Let $X$ be a Banach space, and for any compactly supported Borel probability measure $\mathbb{P}$ on $X$, define the mean $\mu_\mathbb{P}$ by $\mu_\mathbb{P}=\int_X x \, \mathbb{P}(dx)$.
I want to say that a Borel set $S \subset X$ is continuum-convex if every compactly supported Borel probability measure $\mathbb{P}$ on $X$ with $\mathbb{P}(S)=1$ has $\mu_\mathbb{P} \in S$.
Is there a recognised term for what I have called "continuum-convex"?
The point behind this definition:
The standard "set-theoretic" definition of a "convex subset of a vector space" is a subset that is closed under finite convex combinations, i.e. under weighted averages where the weighting is discrete. I want a stronger notion where the weighting is allowed to be completely general, i.e. not necessarily discrete (hence the term "continuum").
Note that
- if $S$ is continuum-convex then $S$ is convex;
- if $S$ is closed and convex then $S$ is continuum-convex.

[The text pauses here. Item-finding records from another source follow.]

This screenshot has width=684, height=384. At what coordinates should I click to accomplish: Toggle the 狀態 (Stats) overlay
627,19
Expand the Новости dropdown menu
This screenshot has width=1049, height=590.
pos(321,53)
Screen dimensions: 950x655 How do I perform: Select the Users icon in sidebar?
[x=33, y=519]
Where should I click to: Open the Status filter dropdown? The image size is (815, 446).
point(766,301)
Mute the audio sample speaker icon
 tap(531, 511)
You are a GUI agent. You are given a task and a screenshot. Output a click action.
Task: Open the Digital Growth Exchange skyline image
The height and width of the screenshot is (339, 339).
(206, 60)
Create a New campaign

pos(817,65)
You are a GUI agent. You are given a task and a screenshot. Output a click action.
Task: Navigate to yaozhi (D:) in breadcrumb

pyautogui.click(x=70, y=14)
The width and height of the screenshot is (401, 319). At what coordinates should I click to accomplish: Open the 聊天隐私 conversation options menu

However, neither of these implications is reversible. For example:
Suppose that $X$ is the completion of the vector space $\mathcal{M}(M)$ of finite signed measures on a compact metric space $M$ where $\mathcal{M}(M)$ is equipped with a norm $\|\cdot\|_{\mathcal{M}(M)}$ whose topology is the topology of weak convergence. (E.g. one can find a sequence of continuous functions $g_n \colon M \to [0,2^{-n}]$ such that $\|\mu\|_{\mathcal{M}(M)}:=\sum_n |\int_M g_n \, d\mu|$ is such a norm.) Then,
- the set of all finitely supported probability measures on $M$ is convex, but not continuum-convex;
- given a non-closed Borel set $A \subset M$ and a non-empty interval $I \subset (0,1]$, the set of all probability measures assigning to $A$ a value in $I$ is not closed in $X$, but nonetheless is continuum-convex.
Update. The question has essentially been answered by Gerald Edgar in a comment: there is a term "measure convex" whose exact definition varies between authors, but the idea behind it is exactly what I've presented above.
I realise that I should also have mentioned: every convex Borel subset of $\mathbb{R}^n$ is measure convex, so my question is really about the problem of infinite dimensions.